> [SUPPLIED DATA]
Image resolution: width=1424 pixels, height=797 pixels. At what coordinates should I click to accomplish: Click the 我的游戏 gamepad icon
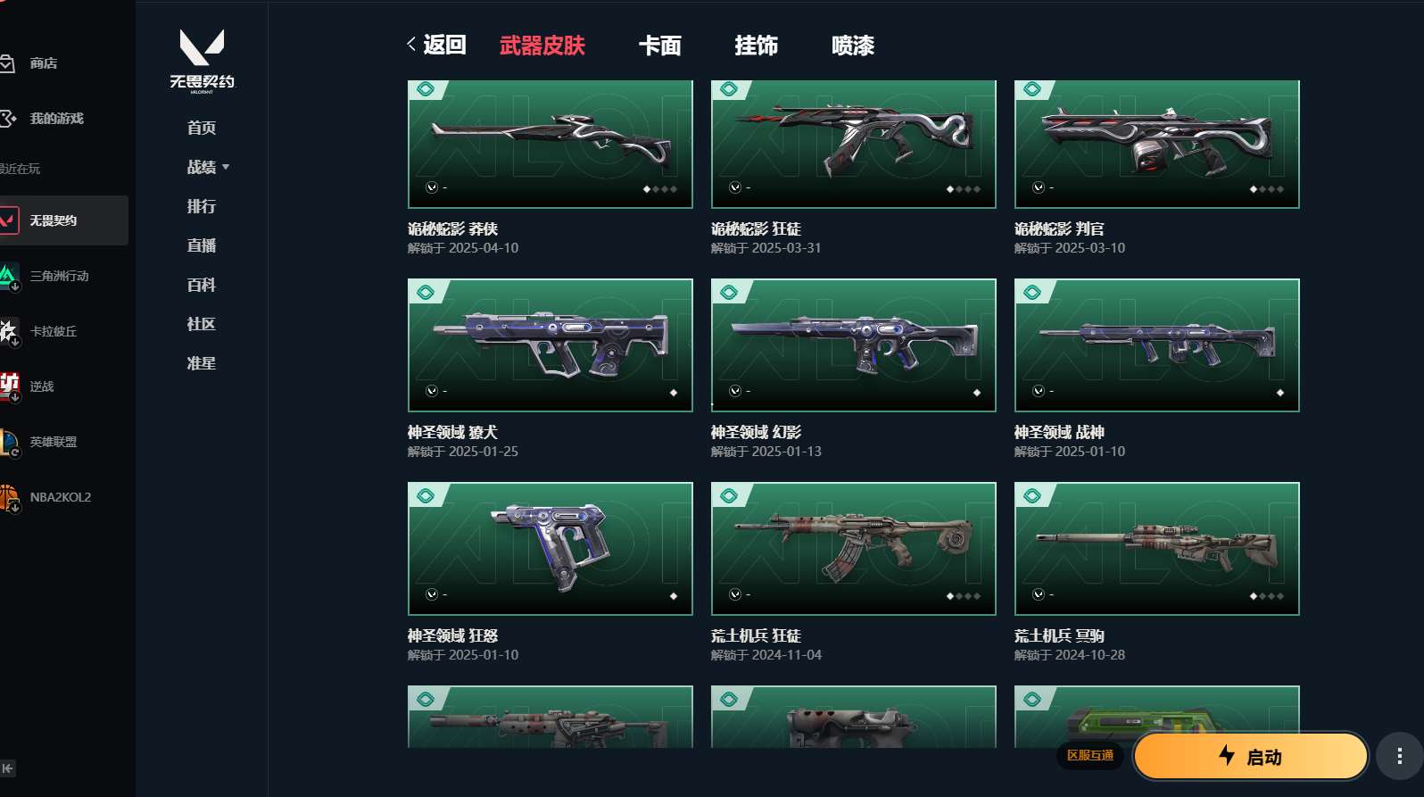click(7, 118)
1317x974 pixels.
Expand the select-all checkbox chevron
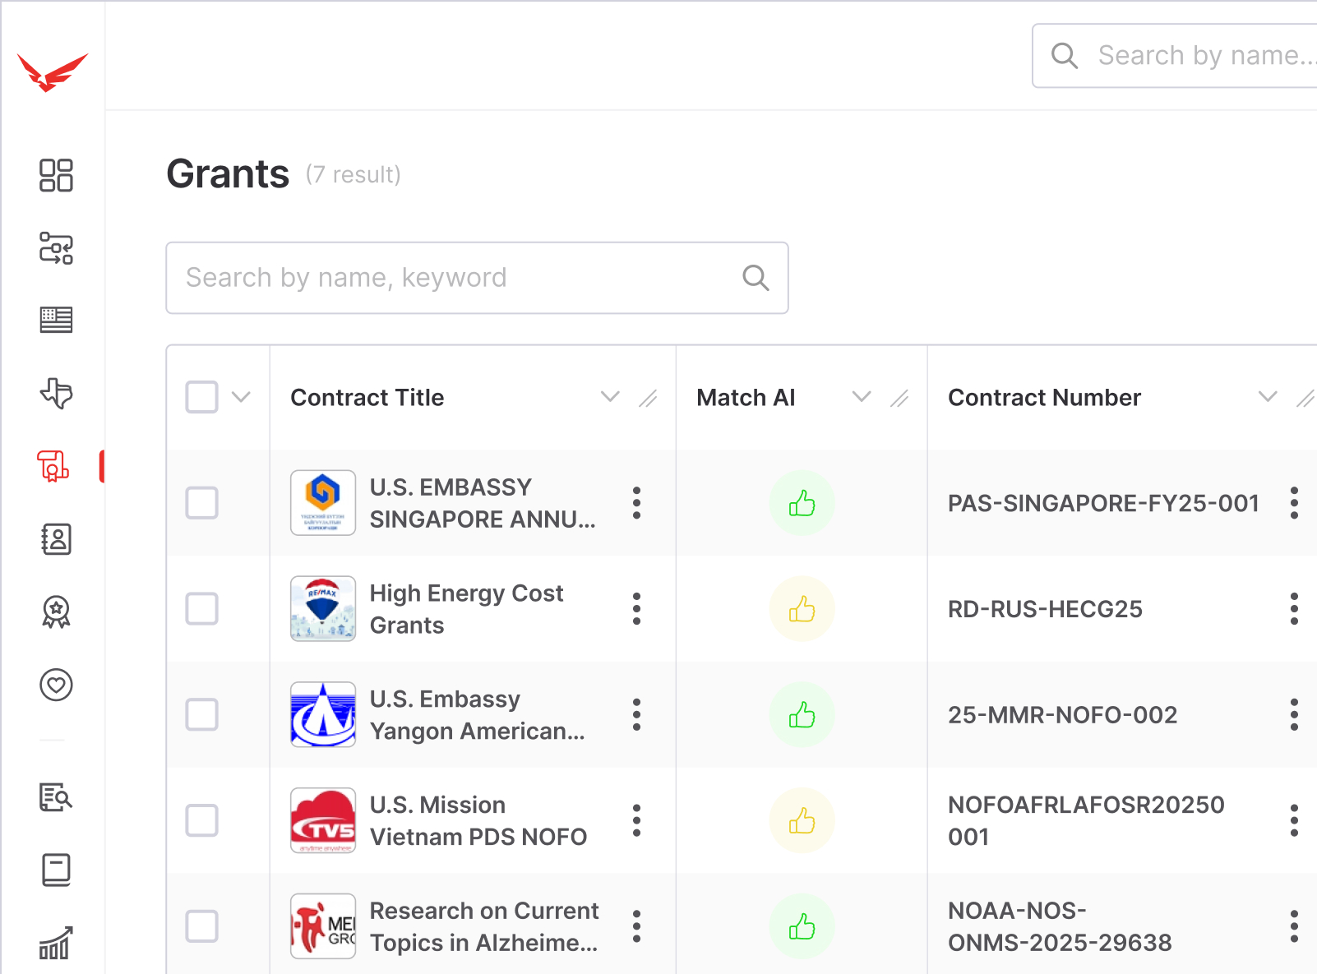(241, 397)
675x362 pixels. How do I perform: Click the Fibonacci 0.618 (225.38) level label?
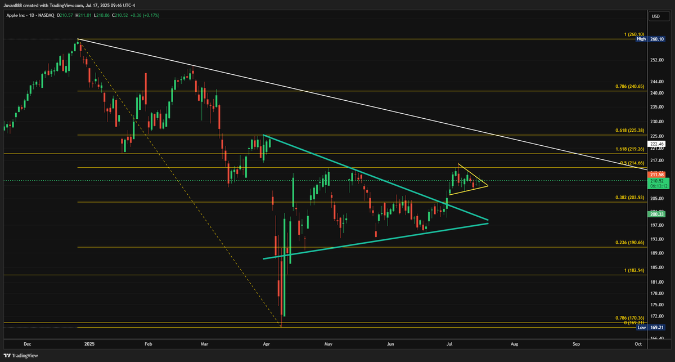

> [EXERCISE] Pictures stay out. Write out everything else in the material exactly.

> [RESPONSE AREA]
Image resolution: width=1424 pixels, height=797 pixels. At what coordinates should I click to accomplish: Click the 我的游戏 gamepad icon
click(7, 118)
1317x974 pixels.
Expand the select-all checkbox chevron
(241, 397)
675x362 pixels. How do I perform: Click the Fibonacci 0.618 (225.38) level label?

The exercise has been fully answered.